В другом городе этого статуса я пока не достиг.
Первый же звонок, который я сделал, вышел удачей. На вокзале я, отыскав телефонные автоматы, намеревался захватить их надолго, для чего наменял в кассе кучу мелочи. Раскрыл записную книжку. Первым в списке питерцев стоял Коротаев Паша. Его в Сочах я запомнил сразу: замороченный на сложных аранжировках гитарист «Люлякей Бяк». «ЛюлякиБяков»? О происхождении названия я уже упоминал. Черноволосый и полноватый, с нездорового цвета кожей. На сцене он козырял не только приличным знанием инструмента, но и длиннющим кожаным гитарным ремнём. На этом ремне гитара свисала чуть ли не до коленей, что обычно свойственно «металлюгам»… Он – нет, «металлюгой» не был и инструментом овладевал с некоторой даже нежностью. Гитара отвечала взаимностью в виде высоких, завывающих трелей в районе лада 12-ого и выше… Кстати, он почти не пил там, в Сочах… И почти не смеялся, что казалось признаком ума на фоне общего безумия. Эти качества служили в моих глазах ещё и признаком его надёжности.
– Будьте добры Павла, – произносил я, по беспристрастному «да» уже узнав его, Пашу.
– Я-а, – почему-то растерялся он.
– Паш, это Сергей из «Югов»… – «Юга» – так незамысловато называлась Осиная группа.
– Откуда? – переспросил он.
– Из М-ска, – ещё больше запутал его я.
– Так из югов или из М-ска, – попытался уточнить он.
– Степнов. Из М-ска… – выбрал я лучшую, как мне казалось, характеристику и добавил: – Я у вас…
Он долго соображал, потом спросил:
– На Марата?
– В Питере! – почти кричал я в трубку, запихивая в щёлочку аппарата ещё монеток.
– Сергей. Из М-ска… А-а, Серый… – потеплел вдруг его голос. Но за потеплением последовала неловкая пауза…
– Слушай, Паш, я в Питере! – всё ещё кричал я.
– А ты где? – непонимание росло.
– В Питере! – орал я, боясь, что прихотливый аппарат вдруг разорвет связь.
– Питер большой… – высказался он с усмешкой, и я его понял.
– На Московском вокзале…
На вокзале он и назначил мне встречу, хотя сначала долго объяснял, как дойти до его дома. Не доехать, а дойти! Потом мы оба плюнули на это дело, и я остался сторожить его прямо в зале ожидания.
Что ж, первый звонок – и уже успех! Неплохо начинаются мои дела.

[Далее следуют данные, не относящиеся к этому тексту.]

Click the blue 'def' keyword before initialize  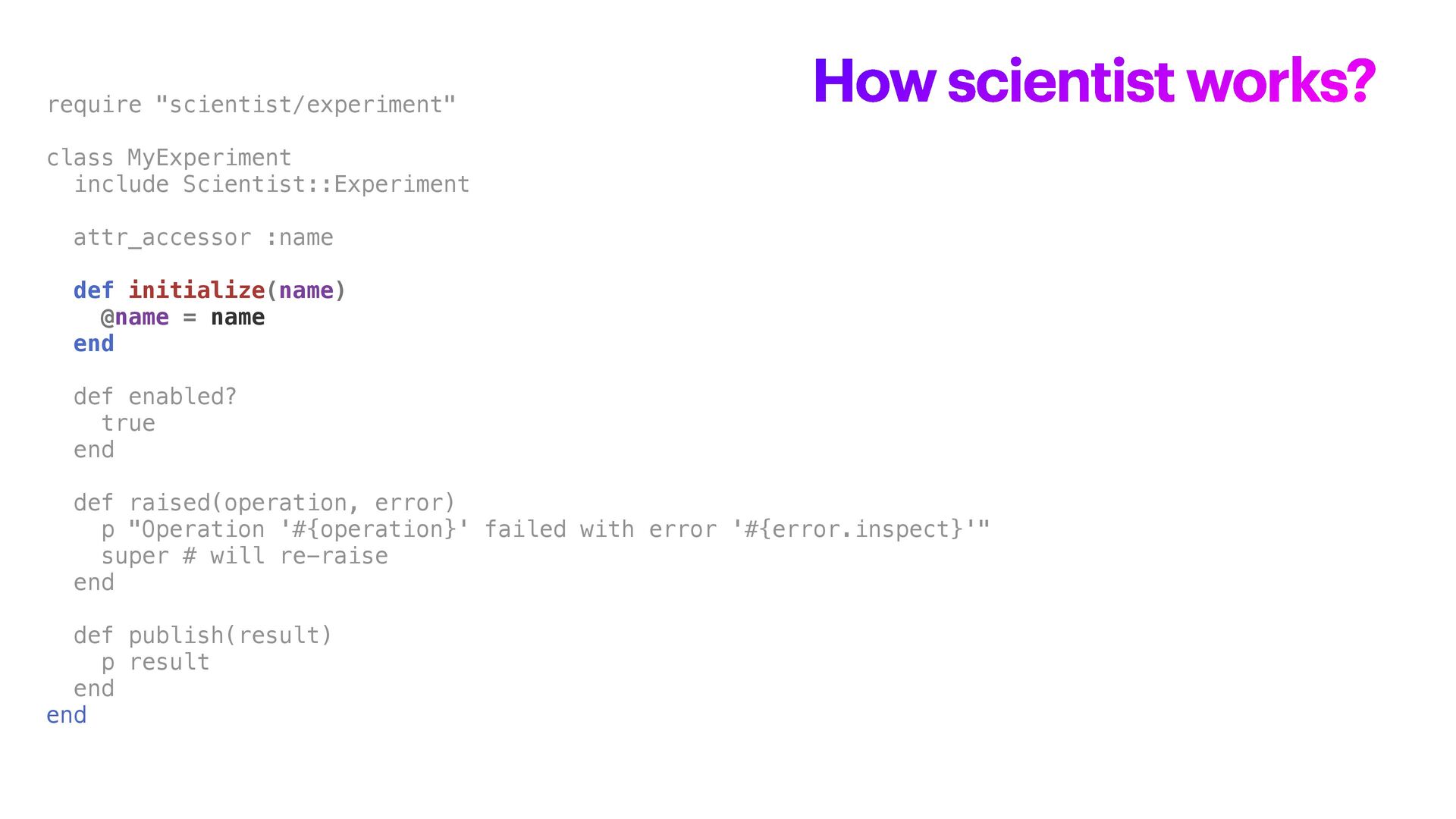93,290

Я вышел покурить с другой стороны вокзала. Незнакомая привокзальная площадь была в изморози и дымах от десятков наводнивших площадь автомобилей. Между высоких дверей вокзала грелись какие-то личности, потерпевшие поражения в алкогольных баталиях. Судя по всему – поражением довольные. Свекольная багровость их физиономий органично дополняла бесхитростные наряды. Шуба на голое тело… Брюки с чужого плеча… И тут я решил избавиться от телогрейки. Привязанная к сумке, она болталась туда-сюда при ходьбе обременительным довеском, и возможности облачиться в неё я всё же не видел. Клеймо провинциала казалось мне несмываемым.
Отвязав телогрейку, сквозь резкий запах я продвинулся к ним.
– Возьмите, – говорю, – ватник…
Личности недоверчиво сделали несколько шагов назад. Двое других представителей алкогольной породы уставились на меня без признаков интереса.
– Ну вы возьмите… Мне не надо, – зачем-то добавил я и отрицательно покачал головой в знак подтверждения, что «не надо»… На их лицах я прочёл такое недоумение, будто я беседую с иностранцами и мне требуется переводчик. Тогда я сделал по-другому… Я положил сверток на снег и сделал несколько шагов назад. Они – вперёд, соответственно. Расстояние между нами не увеличивалось, но и не уменьшалось. Мы как будто бы перетягивали невидимый канат, где проигравшему в качестве приза достанется моя старая телогрейка. С торжеством победителя я наблюдал, как иностранцы сцапали телогрейку и, развязав верёвочку, молча, с пристрастием осматривали её сомнительные достоинства.
От группы отделился один, приблизившись, оказавшейся одной, и кокетливым шёпотом пробасил:
– А у вас сигаретки не найдётся?
Так, как будто и не я делился с ними одеждой…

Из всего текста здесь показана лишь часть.